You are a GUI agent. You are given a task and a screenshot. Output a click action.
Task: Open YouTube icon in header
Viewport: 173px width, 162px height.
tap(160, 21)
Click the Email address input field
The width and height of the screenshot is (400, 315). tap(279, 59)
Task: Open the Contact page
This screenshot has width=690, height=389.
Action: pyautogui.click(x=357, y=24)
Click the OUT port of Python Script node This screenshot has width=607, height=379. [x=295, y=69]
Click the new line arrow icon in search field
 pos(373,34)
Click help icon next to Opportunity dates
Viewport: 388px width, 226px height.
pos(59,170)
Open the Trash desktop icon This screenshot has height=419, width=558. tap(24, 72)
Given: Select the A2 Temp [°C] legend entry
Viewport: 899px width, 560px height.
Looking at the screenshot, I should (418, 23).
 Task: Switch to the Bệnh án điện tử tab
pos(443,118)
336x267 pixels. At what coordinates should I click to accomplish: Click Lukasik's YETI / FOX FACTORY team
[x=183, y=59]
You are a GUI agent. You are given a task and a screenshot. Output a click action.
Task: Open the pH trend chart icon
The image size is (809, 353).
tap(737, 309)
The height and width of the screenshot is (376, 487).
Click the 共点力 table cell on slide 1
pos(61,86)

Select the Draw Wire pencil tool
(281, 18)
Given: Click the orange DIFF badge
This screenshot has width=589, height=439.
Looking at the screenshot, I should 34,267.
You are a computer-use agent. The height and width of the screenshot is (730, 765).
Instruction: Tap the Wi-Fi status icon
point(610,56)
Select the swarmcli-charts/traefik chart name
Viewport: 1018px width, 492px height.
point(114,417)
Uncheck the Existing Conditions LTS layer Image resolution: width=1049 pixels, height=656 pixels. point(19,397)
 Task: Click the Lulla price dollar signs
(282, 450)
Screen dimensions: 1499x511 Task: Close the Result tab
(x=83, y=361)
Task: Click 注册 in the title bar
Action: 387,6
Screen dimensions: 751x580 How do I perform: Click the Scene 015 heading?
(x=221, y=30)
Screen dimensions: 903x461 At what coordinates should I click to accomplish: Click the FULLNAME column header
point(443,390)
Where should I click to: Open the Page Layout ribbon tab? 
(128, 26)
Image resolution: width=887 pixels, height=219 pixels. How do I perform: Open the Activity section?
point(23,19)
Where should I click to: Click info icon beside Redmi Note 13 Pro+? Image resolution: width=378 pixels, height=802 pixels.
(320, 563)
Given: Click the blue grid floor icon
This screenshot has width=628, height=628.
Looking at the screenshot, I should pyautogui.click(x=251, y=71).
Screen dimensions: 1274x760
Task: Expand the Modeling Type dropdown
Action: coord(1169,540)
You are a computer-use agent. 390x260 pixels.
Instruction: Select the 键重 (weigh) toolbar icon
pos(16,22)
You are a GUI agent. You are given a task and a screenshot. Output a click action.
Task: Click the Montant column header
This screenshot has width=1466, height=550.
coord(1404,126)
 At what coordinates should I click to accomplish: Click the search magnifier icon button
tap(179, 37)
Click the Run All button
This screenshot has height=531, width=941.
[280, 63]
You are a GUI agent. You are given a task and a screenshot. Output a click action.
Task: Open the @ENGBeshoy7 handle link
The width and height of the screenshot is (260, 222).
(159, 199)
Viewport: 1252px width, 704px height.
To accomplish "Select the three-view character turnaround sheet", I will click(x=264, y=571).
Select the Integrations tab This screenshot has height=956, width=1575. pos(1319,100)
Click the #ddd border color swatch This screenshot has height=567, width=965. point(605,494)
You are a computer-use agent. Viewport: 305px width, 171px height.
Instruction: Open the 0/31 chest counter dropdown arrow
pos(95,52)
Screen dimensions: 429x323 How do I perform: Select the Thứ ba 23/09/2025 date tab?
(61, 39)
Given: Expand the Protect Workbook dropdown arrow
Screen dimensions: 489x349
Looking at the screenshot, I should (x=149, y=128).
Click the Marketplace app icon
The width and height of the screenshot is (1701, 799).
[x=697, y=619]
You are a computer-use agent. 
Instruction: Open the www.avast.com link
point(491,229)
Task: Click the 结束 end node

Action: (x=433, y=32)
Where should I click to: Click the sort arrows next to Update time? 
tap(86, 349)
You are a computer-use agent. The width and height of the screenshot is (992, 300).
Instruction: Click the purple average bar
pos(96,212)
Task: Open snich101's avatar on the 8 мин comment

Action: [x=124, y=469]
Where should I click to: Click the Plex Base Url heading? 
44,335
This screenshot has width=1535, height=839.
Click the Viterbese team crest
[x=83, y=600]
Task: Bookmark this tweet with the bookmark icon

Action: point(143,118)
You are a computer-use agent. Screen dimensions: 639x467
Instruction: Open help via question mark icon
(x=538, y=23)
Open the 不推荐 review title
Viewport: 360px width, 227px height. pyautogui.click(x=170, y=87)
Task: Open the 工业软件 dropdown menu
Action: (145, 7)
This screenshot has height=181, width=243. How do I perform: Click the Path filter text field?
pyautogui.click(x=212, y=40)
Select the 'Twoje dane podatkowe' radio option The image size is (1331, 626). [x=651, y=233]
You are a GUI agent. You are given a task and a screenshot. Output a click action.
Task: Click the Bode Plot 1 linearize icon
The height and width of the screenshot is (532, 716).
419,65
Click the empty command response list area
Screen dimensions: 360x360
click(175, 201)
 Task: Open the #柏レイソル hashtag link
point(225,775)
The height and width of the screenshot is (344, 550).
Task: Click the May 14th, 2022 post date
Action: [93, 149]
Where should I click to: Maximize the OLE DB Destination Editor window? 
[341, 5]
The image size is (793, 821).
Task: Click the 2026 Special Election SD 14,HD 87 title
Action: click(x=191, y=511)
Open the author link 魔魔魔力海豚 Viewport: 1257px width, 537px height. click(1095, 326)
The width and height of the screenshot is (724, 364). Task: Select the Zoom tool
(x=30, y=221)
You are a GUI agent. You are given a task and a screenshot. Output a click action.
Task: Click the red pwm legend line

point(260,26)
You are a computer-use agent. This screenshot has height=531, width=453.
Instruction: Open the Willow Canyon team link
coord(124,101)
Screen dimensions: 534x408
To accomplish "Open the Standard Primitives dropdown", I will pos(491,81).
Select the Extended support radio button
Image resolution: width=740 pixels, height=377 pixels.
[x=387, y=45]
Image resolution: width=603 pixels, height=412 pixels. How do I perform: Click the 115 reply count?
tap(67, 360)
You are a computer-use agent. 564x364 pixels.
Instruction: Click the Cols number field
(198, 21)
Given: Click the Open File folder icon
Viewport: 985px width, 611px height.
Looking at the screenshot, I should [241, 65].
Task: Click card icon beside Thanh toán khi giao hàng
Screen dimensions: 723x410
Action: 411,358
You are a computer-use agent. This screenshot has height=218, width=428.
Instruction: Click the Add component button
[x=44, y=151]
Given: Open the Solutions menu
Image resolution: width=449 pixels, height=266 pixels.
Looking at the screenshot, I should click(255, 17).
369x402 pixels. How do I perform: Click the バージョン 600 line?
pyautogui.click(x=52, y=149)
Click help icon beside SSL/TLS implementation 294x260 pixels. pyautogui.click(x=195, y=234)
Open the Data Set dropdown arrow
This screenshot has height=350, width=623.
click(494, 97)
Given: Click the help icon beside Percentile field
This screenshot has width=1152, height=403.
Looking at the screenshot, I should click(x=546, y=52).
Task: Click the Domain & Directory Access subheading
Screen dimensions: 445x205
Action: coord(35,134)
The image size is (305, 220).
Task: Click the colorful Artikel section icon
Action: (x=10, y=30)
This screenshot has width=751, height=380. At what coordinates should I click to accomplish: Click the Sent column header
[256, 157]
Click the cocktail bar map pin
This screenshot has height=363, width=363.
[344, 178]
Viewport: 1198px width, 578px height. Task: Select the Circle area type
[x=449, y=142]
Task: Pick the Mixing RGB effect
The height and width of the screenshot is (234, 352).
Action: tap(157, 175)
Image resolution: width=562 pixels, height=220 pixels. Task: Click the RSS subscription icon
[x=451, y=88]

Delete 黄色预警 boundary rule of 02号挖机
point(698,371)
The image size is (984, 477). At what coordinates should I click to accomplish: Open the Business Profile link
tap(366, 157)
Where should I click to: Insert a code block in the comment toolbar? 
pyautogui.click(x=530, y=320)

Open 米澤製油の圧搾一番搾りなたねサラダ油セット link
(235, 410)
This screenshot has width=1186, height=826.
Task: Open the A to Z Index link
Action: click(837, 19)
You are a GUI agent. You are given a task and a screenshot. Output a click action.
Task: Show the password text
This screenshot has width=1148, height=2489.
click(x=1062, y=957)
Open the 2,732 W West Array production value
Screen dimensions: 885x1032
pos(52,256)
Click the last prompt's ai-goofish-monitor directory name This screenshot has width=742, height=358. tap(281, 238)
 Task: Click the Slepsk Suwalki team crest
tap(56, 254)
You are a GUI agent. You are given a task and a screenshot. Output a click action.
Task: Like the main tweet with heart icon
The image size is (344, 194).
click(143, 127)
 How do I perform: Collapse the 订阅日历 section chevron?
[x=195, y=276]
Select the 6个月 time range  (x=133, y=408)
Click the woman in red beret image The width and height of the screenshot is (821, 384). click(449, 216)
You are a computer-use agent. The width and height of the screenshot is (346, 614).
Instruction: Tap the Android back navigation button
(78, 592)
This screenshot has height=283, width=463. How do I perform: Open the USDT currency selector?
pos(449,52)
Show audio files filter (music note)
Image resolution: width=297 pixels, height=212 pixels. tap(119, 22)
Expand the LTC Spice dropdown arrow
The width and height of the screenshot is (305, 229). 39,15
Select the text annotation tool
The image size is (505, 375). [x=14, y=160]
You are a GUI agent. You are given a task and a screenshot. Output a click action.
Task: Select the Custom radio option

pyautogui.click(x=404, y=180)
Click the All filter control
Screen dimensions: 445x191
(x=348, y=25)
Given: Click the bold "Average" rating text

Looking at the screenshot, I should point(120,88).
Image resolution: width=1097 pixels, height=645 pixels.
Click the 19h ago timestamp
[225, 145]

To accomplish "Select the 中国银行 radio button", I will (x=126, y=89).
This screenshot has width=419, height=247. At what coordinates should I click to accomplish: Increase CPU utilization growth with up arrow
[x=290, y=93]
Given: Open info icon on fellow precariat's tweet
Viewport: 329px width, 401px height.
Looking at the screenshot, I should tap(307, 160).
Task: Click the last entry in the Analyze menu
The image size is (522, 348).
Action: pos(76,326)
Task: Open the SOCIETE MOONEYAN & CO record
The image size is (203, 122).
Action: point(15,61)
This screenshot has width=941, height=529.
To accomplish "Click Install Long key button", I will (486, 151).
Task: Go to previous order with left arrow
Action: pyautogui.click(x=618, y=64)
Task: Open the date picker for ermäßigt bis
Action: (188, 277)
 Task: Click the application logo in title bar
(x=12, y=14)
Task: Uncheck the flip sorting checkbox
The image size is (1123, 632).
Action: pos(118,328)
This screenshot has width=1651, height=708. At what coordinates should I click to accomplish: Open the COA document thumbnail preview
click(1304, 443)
+ + + +
_Problem description_
Return exactly, and only, the lines above starting at the line that contains "Task: Click the Slepsk Suwalki team crest" and ending at the line that contains "is (346, 614).".

_Answer section_
 Task: Click the Slepsk Suwalki team crest
tap(56, 254)
You are a GUI agent. You are given a task and a screenshot. Output a click action.
Task: Like the main tweet with heart icon
The image size is (344, 194).
click(143, 127)
 How do I perform: Collapse the 订阅日历 section chevron?
[x=195, y=276]
Select the 6个月 time range  (x=133, y=408)
Click the woman in red beret image The width and height of the screenshot is (821, 384). click(449, 216)
You are a computer-use agent. The width and height of the screenshot is (346, 614).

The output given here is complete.